BE YOUR PERSONAL BEST

    Nailing the basics - a physician's guide to preventing Runner's Trots

    on July 17, 2024

     

    There isn’t a runner who hasn’t experienced GI distress.

    Dr. Stephanie Flippin, a professional North American ultra-runner, coach and physician (left), is only too familiar with the threat this poses during summer months. 

    One of the leading causes of 'DNF', gastric stress is caused by exercising in the heat, which affects 90% of runners - and particularly ultra-runners - or those who put in hard efforts over shorter distances. 

    Here, Dr. Flippin shares her nine tips for avoiding GI stress.

    To listen to the Dr Flippin interview, head over to Trail Runner Nation – click here.

     

    1. Before race day, if you’re unable access heat acclimation training before a race, use blackcurrant extract. "Runners often take antacids in a bid to stave off these issues, but they have limited efficacy. Until now, there hasn’t been a supplement that could provide direct, scientifically-validated protection to those running just 7 days prior to an event.

      “CurraNZ is an incredible product, with exciting research that demonstrates that taking 2 capsules a day in the week ahead of exercising in hot conditions can decrease gut permeability.

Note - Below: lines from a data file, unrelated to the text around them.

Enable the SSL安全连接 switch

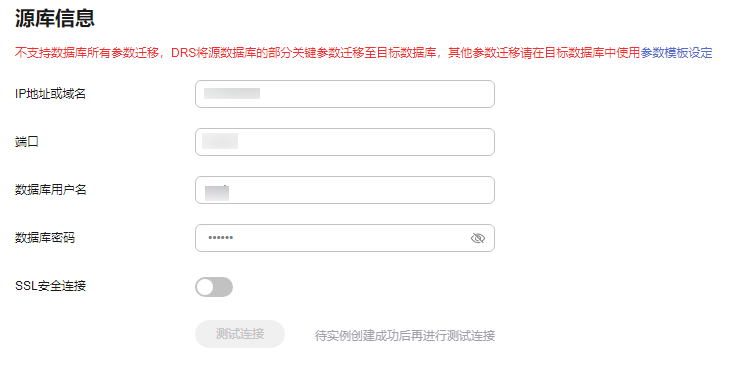(x=214, y=287)
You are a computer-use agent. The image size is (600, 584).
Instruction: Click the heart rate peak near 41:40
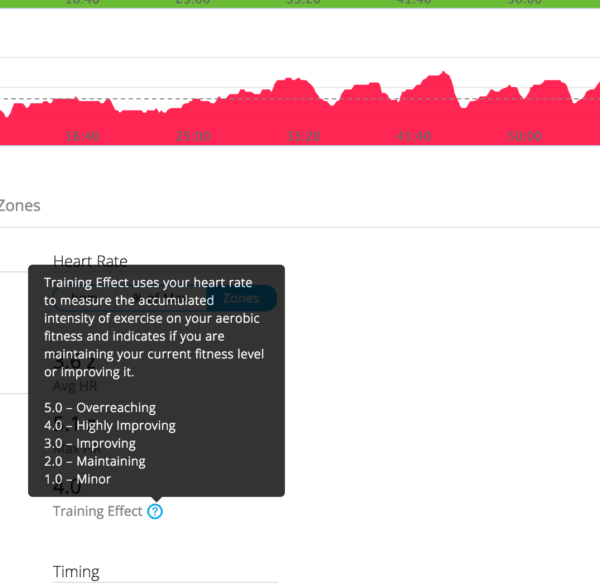point(443,73)
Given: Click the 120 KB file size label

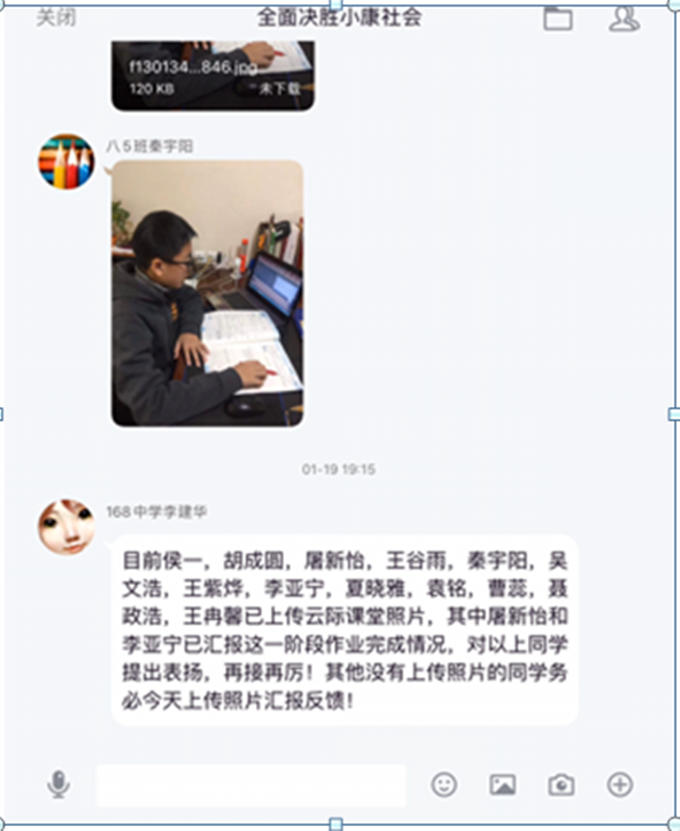Looking at the screenshot, I should coord(152,89).
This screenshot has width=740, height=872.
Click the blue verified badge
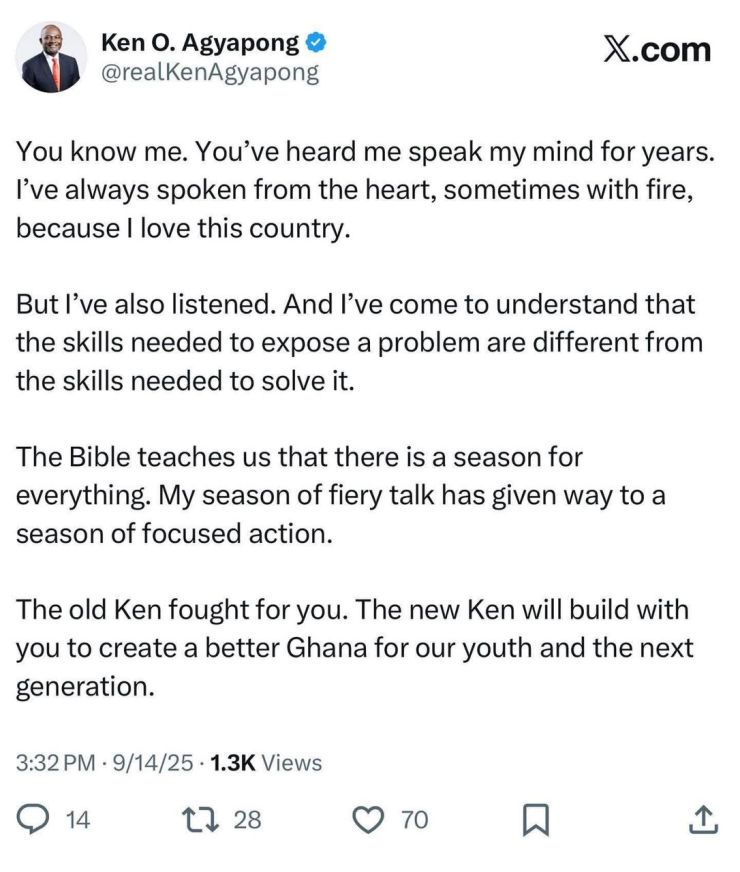point(316,43)
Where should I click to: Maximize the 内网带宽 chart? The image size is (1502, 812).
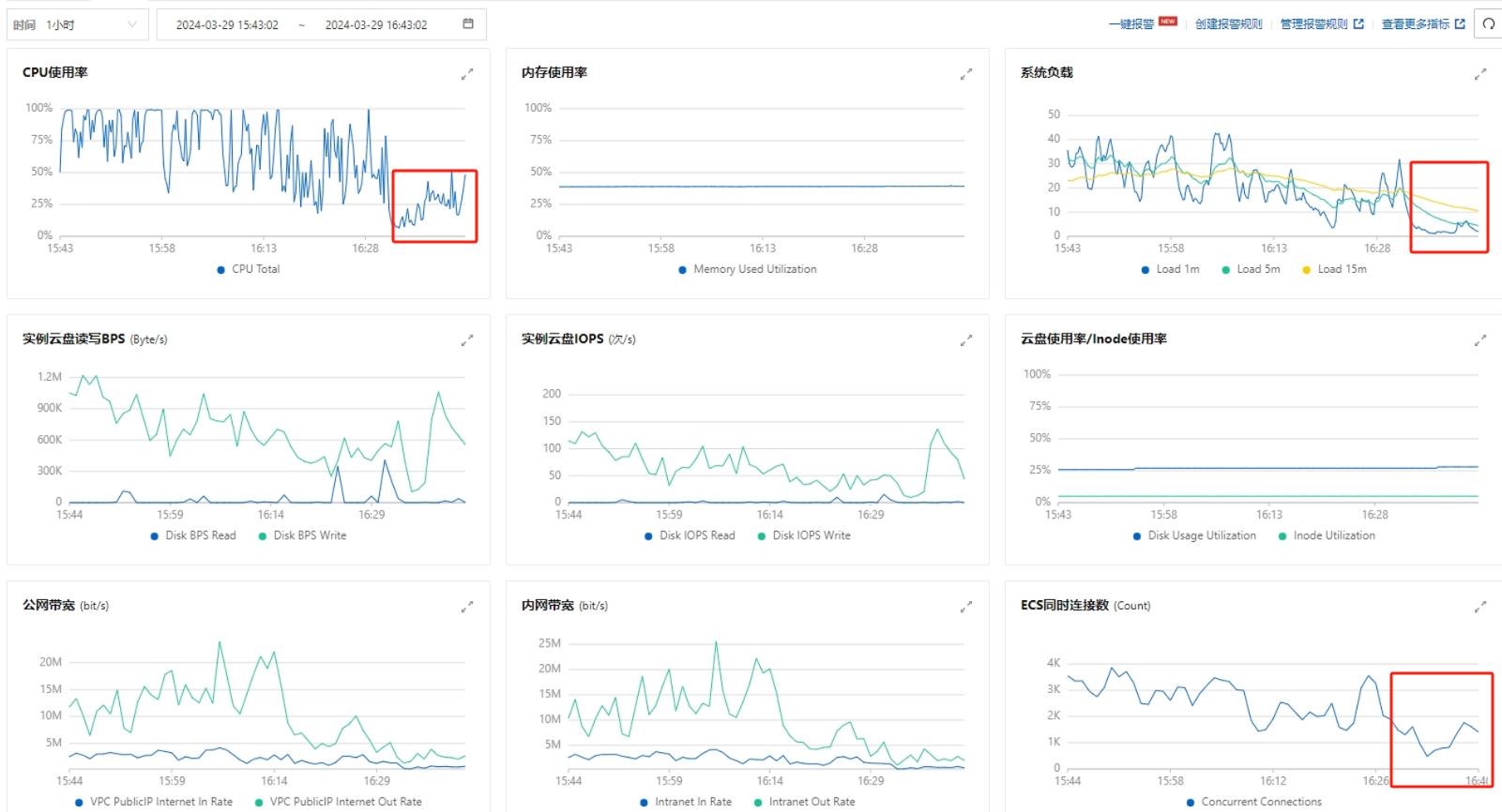pyautogui.click(x=966, y=608)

      "With current strategies limited to heat training itself, any type of mitigation and protective measure is highly beneficial. This is an exciting new option for runners – there aren’t any other interventions like it available.”

     

    1. Don’t introduce any new sources of carb-heavy foods on race day. They will pull more fluid into the gut, which can lead to GI stress. "Practice everything in training, including your nutrition and don’t introduce anything new - including carbs - on race day."

     

    1. Implement skin-cooling strategies before you start to feel hot. Symptoms of exertional heat stress are triggered when blood is shunted from the gut to the skin, in order to regulate temperature. “Don’t wait until you feel hot before you start using ice – introduce while you’re still feeling cool. If you realise you’re overheating and haven’t deployed a cooling strategy, it’s usually too late.”

     

    1. Stay on top of your electrolyte and salt intake – often if your gut is rebelling, it’s often due to a sodium imbalance.
      “Get a sweat test from a registered dietician so you have a clear picture of your needs. The average amount of sodium lost per hour is 400-500mg/hour but some people lose up to 800mg-1200mg/hour. This can be a huge reason for cramping and GI distress if you’re in sodium deficit and not replacing what you’re losing.”

     

    1. Make sure you’re hitting the correct amount of carbs and sodium per hour. “More and more research is showing that the previously-recommendation of 60gm/carbs per hour is actually a bit low. We’re seeing steadier performance and energy levels, lower rate of perceived exertion with higher intake of carbs – 90-120gm/hour.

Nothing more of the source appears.